Work instructions: Only one stretch of the data below is wanted: the lines starting at the one with "[button] (364, 2567)" and ending at the one with "un goûter d’enfants (42, 1831)", both included, given again exactly.

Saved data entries
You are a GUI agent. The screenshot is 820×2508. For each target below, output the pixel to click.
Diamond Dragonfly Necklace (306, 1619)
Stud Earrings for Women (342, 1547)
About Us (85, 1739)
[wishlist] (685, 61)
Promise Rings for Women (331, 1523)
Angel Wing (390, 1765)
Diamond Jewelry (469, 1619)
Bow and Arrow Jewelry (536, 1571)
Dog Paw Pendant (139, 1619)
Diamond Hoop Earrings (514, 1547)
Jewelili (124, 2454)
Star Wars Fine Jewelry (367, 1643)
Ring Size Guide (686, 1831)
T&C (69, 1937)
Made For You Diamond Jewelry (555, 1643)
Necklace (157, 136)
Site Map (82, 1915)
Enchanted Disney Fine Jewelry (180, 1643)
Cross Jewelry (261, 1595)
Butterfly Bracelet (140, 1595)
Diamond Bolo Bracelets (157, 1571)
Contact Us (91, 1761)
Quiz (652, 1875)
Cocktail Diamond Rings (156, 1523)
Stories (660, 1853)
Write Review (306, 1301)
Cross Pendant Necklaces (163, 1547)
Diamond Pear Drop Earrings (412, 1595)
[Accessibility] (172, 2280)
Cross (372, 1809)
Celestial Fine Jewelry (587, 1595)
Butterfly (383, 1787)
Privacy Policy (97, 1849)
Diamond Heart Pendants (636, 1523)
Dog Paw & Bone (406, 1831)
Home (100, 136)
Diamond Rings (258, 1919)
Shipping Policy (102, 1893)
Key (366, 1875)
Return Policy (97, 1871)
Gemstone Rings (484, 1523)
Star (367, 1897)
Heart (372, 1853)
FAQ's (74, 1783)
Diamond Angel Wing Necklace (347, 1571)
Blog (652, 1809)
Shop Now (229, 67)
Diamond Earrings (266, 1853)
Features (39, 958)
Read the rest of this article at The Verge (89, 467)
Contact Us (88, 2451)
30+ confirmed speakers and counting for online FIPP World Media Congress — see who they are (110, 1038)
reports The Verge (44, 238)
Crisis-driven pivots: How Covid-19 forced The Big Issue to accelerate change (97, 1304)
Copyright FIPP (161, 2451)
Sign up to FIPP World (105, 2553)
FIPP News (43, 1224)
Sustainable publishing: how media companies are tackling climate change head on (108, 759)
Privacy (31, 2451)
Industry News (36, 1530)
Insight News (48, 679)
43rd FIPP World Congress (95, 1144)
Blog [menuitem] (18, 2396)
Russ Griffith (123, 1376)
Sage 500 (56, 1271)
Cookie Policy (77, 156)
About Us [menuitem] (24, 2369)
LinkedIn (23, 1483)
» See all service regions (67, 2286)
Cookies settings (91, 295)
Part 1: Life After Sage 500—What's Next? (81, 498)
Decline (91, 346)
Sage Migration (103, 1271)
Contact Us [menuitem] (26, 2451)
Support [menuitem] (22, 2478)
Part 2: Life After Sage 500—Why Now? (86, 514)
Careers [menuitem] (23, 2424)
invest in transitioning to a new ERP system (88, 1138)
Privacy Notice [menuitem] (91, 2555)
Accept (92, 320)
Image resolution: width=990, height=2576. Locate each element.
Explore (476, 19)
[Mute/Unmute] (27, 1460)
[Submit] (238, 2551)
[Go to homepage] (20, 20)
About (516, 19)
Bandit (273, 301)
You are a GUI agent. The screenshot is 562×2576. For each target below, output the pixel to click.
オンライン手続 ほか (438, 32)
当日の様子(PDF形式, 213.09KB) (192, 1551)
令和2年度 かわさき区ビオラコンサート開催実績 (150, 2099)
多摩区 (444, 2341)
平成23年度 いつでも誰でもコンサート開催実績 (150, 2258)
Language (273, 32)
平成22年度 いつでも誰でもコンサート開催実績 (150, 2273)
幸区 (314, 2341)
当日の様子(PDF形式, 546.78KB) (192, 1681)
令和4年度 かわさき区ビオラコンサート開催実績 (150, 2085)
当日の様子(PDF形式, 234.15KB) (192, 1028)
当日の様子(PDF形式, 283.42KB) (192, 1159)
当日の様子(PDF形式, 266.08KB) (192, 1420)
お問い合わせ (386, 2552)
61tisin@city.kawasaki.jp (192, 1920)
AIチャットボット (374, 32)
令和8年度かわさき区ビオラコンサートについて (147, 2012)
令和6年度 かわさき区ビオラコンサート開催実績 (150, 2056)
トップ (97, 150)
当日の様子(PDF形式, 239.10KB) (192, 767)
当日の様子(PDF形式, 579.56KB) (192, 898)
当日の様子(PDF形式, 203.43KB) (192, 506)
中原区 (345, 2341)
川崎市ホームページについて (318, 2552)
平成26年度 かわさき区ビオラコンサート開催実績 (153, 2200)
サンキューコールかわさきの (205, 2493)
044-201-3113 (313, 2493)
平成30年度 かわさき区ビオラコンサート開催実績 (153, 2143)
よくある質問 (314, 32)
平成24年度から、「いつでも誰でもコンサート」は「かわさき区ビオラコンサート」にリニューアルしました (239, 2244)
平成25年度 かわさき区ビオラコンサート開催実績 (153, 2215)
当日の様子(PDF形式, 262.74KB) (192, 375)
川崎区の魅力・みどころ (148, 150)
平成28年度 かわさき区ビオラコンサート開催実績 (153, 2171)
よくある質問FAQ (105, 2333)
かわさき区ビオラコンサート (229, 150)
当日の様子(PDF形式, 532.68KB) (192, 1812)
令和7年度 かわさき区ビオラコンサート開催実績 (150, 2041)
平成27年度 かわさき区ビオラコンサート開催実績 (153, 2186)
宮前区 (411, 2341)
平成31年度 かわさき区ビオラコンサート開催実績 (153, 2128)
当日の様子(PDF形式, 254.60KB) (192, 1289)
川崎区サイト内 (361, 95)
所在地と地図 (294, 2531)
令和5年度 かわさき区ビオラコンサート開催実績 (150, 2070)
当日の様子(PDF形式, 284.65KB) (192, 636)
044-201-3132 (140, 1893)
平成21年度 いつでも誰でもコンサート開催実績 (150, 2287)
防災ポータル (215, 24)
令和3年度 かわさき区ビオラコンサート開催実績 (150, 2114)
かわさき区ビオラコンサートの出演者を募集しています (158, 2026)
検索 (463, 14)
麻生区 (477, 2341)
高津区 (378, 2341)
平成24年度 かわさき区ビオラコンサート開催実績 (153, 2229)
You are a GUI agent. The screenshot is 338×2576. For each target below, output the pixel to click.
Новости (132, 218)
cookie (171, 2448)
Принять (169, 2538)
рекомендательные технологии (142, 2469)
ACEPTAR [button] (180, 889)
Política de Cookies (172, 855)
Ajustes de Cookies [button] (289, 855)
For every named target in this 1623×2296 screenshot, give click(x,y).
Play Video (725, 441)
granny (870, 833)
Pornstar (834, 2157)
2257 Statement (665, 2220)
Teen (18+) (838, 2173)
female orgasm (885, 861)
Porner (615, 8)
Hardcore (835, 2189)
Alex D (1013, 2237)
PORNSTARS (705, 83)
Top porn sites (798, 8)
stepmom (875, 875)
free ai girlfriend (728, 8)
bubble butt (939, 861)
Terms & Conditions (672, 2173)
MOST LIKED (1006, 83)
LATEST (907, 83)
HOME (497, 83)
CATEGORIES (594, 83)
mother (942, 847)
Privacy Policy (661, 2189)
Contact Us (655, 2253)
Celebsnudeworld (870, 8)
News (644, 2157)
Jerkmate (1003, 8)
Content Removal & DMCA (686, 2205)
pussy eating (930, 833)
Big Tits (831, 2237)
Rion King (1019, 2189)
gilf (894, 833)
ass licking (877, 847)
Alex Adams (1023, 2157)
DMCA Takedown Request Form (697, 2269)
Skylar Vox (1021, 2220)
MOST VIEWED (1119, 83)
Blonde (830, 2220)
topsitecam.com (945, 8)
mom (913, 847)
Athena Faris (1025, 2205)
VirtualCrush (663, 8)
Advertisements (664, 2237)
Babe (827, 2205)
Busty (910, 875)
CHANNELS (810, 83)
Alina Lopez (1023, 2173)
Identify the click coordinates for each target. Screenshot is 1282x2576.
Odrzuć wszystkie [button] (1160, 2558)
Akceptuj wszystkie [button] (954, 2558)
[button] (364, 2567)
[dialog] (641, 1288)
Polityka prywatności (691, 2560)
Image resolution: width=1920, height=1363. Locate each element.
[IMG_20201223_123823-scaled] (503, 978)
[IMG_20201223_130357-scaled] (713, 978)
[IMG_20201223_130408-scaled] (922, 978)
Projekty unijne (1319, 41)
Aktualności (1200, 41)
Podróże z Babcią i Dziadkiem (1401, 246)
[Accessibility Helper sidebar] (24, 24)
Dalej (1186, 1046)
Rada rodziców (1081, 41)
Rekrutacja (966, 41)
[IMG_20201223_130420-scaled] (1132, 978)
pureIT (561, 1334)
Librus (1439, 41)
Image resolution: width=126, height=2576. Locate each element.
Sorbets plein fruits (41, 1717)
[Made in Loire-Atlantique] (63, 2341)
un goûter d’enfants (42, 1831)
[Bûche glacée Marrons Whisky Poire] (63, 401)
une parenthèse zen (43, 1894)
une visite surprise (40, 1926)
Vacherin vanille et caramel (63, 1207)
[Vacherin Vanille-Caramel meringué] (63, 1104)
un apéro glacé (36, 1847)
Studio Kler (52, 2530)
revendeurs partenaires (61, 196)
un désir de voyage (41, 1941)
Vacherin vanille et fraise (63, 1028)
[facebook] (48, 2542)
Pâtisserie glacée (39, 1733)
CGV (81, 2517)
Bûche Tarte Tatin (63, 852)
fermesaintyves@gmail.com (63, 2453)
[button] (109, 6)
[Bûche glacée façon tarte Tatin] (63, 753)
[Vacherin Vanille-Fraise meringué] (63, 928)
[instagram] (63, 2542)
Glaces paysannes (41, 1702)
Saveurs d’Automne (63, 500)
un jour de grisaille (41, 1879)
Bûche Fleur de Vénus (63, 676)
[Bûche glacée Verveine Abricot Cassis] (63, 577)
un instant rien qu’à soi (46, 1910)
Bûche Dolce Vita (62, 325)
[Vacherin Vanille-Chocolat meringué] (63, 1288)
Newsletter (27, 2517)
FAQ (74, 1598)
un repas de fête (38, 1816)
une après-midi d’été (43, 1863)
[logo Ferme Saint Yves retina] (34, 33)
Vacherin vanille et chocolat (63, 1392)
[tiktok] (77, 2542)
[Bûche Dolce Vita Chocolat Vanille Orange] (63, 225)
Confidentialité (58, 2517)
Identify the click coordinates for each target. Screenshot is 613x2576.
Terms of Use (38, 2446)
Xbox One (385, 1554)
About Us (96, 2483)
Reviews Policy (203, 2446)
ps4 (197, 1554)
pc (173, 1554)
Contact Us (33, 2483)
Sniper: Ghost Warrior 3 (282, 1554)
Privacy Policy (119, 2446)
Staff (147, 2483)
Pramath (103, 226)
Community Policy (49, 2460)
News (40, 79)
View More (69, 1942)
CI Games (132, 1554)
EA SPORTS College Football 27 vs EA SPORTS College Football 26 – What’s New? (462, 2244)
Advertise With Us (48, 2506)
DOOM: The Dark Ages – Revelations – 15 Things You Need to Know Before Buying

Task answer:
[button] (364, 2567)
[dialog] (641, 1288)
Polityka prywatności (691, 2560)
Image resolution: width=1920, height=1363. Locate each element.
[IMG_20201223_123823-scaled] (503, 978)
[IMG_20201223_130357-scaled] (713, 978)
[IMG_20201223_130408-scaled] (922, 978)
Projekty unijne (1319, 41)
Aktualności (1200, 41)
Podróże z Babcią i Dziadkiem (1401, 246)
[Accessibility Helper sidebar] (24, 24)
Dalej (1186, 1046)
Rada rodziców (1081, 41)
Rekrutacja (966, 41)
[IMG_20201223_130420-scaled] (1132, 978)
pureIT (561, 1334)
Librus (1439, 41)
Image resolution: width=126, height=2576. Locate each element.
Sorbets plein fruits (41, 1717)
[Made in Loire-Atlantique] (63, 2341)
un goûter d’enfants (42, 1831)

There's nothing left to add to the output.